Ambrosio dejó el mate apoyado a un lado, se paró y extinguió el fuego con un pie. Una brasa se le pegó a la alpargata y sacudió el pie con rapidez hasta que se soltó. Luego se cruzó una escopeta en la espalda. Tomó uno de los banderines y se puso el mástil por la espalda ―hecho de un largo palo, medio torcido―, entre las ropas, de tal manera que la bandera quedara ondeando encima de su cabeza.
―Nos vamos, paisano, tome su banderín.
Armando tomó sus cosas y uno de los banderines y se lo colocó copiando al viejo. Viendo el banderín puesto entre las ropas de Armando, Ambrosio le dijo como alegre:
―Ya va'ver como les espanta el azul.
―¿Cómo se dio cuenta de'so, don Ambrosio?
Comenzaron a caminar rumbo al rancho.
―Se va a sorprender cuando le encuente.
―Cuente, que me viene bien saber.
―Después del pudrido que achuré, que era igualito a mí, aparecieron ante'l rancho otros deambulantes. Un día había uno que justo se había metido en la ventana donde mateo cuando me levanto. Cuando hice coraje de dir con el cuchillo a hacerle frente, noté, no bien salí del rancho, que el hediondo me esquivaba a más no poder. Lo primero que hice, entonces, jue mirarme: algo tendría puesto yo que lo espantaba. Al parecer era el chaleco azul, medio tirao pa' celeste. Encreí que sería eso. Me lo saqué y lo dejé estendido en la tierra y me metí pal rancho. Desde adentro podía ver satisfacido, mientras le daba al mate, que había encontrao una manera de mantenerlos a raya.

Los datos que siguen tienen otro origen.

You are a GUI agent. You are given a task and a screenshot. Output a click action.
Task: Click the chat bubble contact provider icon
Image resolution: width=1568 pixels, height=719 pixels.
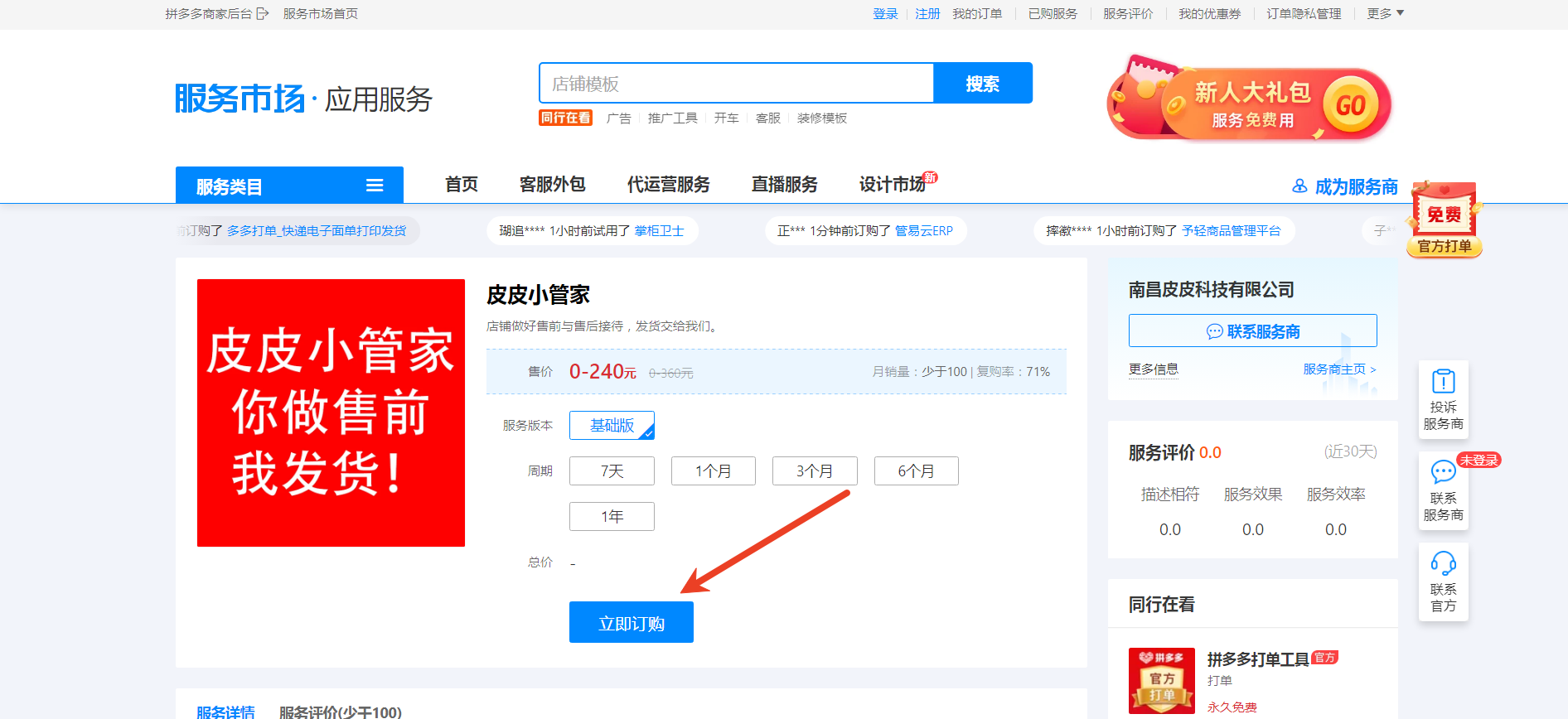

―Así que desde entonces usa todo lo azul pa' espantarlos.
―Tal cual, gaucho. Agarré tuitas las prendas de ese color y las convertí en banderines o las puse a ventilar. Ta las medias azules, algún que otro calzón también. Pongo todo a flamear con tal de mantinerlos lejos, ¡ma' fiero muerden los guachos!
―Adora, don Ambrosio, ¿qué cizaña tendrán con su rancho?
―Vaya uno a saber ―contestó don Ambrosio.